# Work instruction
For each line below with the word "computer", write out a copy.

# Listed entries
::::::
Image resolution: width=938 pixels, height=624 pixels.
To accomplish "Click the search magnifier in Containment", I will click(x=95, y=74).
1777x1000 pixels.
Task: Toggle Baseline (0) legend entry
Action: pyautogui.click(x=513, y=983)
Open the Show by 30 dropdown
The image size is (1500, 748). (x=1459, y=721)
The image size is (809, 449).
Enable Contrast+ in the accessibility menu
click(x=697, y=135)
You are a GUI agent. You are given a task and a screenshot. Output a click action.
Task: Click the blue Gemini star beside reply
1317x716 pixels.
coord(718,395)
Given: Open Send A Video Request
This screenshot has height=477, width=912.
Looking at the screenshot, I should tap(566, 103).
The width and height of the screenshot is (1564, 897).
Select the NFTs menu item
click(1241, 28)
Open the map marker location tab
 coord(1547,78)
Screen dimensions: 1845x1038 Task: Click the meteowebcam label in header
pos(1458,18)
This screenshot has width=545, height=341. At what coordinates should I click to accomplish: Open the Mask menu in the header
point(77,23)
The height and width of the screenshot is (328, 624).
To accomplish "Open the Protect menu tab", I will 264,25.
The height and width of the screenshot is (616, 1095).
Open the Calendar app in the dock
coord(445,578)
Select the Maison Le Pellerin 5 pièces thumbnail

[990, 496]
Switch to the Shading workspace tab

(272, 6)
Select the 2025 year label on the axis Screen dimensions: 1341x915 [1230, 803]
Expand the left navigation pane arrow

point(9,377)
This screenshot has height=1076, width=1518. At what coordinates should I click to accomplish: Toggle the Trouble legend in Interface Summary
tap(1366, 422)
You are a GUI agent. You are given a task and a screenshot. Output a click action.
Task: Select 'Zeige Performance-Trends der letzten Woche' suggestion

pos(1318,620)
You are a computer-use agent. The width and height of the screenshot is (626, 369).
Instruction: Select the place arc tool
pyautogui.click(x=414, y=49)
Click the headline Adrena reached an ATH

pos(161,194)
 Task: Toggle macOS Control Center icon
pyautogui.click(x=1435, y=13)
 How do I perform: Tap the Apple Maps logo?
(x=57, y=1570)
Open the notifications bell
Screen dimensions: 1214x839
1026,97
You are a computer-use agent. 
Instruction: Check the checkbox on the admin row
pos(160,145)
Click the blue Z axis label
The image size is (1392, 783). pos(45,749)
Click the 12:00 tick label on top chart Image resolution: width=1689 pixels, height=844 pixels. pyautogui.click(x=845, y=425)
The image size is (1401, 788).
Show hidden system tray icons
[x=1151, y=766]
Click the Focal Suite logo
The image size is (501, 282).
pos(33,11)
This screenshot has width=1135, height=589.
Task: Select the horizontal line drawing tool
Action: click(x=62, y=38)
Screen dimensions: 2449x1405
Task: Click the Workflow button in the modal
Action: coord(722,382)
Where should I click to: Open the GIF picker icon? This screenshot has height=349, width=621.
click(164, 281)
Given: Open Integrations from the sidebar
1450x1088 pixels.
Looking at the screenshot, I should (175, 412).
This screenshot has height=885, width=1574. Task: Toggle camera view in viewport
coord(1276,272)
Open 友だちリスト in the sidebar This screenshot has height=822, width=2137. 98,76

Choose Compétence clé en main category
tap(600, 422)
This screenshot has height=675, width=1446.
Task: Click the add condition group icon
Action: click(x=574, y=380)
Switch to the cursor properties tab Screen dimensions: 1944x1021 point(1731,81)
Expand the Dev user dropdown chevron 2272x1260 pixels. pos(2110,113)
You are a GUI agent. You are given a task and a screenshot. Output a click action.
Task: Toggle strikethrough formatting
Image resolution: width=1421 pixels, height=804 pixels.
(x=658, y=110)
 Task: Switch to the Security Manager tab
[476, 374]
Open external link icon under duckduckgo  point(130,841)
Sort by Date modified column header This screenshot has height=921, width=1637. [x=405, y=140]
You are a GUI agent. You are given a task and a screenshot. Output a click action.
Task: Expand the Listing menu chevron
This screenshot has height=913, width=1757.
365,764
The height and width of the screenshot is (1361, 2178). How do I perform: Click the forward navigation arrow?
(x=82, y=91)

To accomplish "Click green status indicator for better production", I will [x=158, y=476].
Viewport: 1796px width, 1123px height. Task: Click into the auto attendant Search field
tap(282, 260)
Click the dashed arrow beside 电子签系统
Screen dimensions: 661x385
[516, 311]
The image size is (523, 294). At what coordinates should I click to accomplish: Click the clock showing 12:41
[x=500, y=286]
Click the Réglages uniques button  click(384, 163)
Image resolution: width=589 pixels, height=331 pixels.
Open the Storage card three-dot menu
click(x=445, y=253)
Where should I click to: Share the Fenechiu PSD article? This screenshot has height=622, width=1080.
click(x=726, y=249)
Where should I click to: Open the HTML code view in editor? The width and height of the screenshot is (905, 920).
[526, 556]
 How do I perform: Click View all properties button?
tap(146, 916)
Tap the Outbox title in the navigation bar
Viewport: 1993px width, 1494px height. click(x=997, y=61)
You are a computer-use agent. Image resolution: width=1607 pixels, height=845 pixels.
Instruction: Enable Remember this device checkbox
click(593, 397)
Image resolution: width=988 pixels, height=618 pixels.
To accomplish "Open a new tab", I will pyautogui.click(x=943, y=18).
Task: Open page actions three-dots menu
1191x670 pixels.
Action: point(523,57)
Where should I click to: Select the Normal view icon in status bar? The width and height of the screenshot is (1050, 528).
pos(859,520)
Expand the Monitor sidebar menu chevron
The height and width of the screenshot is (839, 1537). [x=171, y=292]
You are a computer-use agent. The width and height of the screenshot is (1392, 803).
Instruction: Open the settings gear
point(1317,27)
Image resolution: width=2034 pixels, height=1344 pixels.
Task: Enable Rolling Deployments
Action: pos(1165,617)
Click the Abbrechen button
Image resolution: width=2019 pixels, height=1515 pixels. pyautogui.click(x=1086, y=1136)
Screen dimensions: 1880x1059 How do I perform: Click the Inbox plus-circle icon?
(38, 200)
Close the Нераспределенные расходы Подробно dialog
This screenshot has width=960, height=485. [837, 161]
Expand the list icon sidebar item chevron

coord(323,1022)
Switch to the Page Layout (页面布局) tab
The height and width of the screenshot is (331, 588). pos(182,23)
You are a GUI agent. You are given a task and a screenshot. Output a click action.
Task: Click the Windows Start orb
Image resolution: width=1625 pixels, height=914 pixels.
::::::
# Exercise solution
You are a computer-use agent. The width and height of the screenshot is (626, 369).
You are a computer-use agent. 
You are a computer-use agent. Image resolution: width=1607 pixels, height=845 pixels.
You are a computer-use agent. The width and height of the screenshot is (1392, 803).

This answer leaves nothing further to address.